Сравненим Timsort и Merge sort на тестовом наборе из 1 миллиона элементов, предложенном Джоном Бентли. Timsort показывает исключительную скорость на периодических данных, почти упорядоченных и просто упорядоченных:
Каждый набор имеет какое-то количество модификаций, и при построении массива используется несколько параметров. Сравниваемые алгоритмы запускаются на всевозможных комбинациях и на различных платформах.
Dual-Pivot Quicksort
Классический Quicksort работает очень просто:
выбирается один элемент, называемый опорным;
все элементы перегруппируются следующим образом: те, что меньше опорного элемента, переносятся в левую часть, большие — в правую, элементы, равные опорному, могут идти куда угодно;
далее каждая часть сортируется рекурсивно.
А что если взять два опорных элемента (предполагается, что первый не больше второго), и перегруппировать аналогичным образом на три части?
Эта идея не нова. Ещё в конце 1970-х Роберт Седжвик в своей диссертации исследовал сортировку с двумя опорными элементами. По его расчётам, этот вариант по количеству обменов проигрывает классическому более чем в 2,5 раза.

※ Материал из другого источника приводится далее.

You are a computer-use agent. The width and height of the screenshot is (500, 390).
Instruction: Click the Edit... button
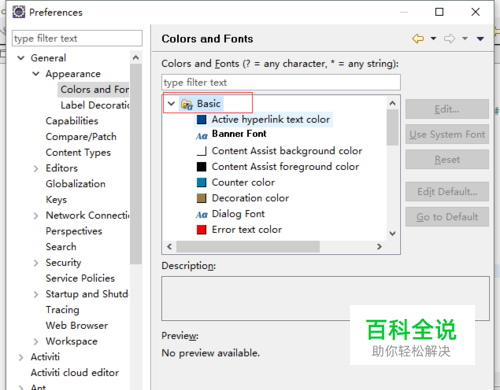[x=447, y=109]

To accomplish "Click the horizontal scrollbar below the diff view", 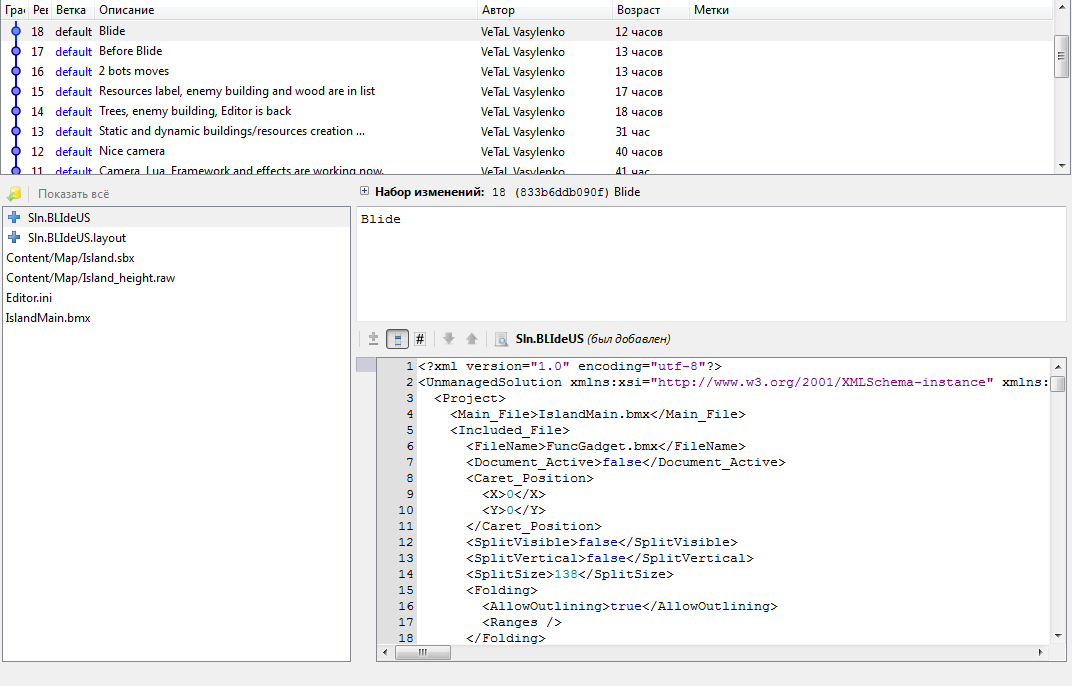I will [x=423, y=652].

На основании этого Седжвик сделал вывод о неперспективности этой сортировки и прекратил её исследование.
Но я об этом не знал, и когда в 2008 году мне пришла в голову идея с двумя опорными элементами, проверил ее сначала на списках, потом в конце года написал первую черновую версию для массивов. Она была всего лишь на 5 % быстрее, чем сортировка в JDK 6. Весной 2009 года я начал обсуждать идею с Джош Блоком, летом улучшил алгоритм. В то же время Джош Блок написал Джону Бентли, автору сортировки в JDK 6, о том, что есть новая сортировка, от результатов которой невозможно отмахнуться. Бентли сделал ревью моего кода, дал ценные советы, и в сентябре появилась новая сортировка под названием Dual-Pivot Quicksort. Потом Джош Блок помог мне её интегрировать в JDK (сейчас процесс интеграции в OpenJDK стал прозрачнее, но об этом мы поговорим ниже).
С момента интеграции я неоднократно улучшал свой алгоритм, делал его всё быстрее и быстрее.
Сравнение на тестовом наборе Джона Бентли, можно сказать, что текущая версия работает быстрее сортировки из JDK 6 на всех типах данных.
Dual-Pivot Quicksort изнутри
Сортировка небольших массивов
Почему очень важно уметь сортировать небольшие массивы? Если исходный массив большой, то Quicksort рекурсивно разбивает его на много маленьких кусочков, которые потом сортирует. Известно, что сортировать несколько десятков элементов быстрее не рекурсивным Quicksort, а сортировкой вставками: алгоритм на каждом шаге берёт очередной элемент и вставляет в отсортированную часть.
for (int j, i = left+1; i <= right; ++i) {
int ai = a[i];
for (j = i–1; /* j >= left && */ ai < a[j]; --j) {
a[j+1] = a[j];
}
a[j+1] = ai;
}
Обратите внимание, что во внутреннем цикле есть проверка, не выходит ли индекс j за левую границу. Условие вычисляется каждый раз, но в большинстве случаев не срабатывает. Можно ли как‑то избавиться от этой дорогой проверки?
Если посмотреть на сортировку вставками в контексте Quicksort, то заметим, что первый опорный элемент P1 по условию не превосходит любого элемента из средней части, так что условие /* j >= left && */
мы можем просто выкинуть для любой части кроме самой левой. А для левой можно применить обычную сортировку вставками.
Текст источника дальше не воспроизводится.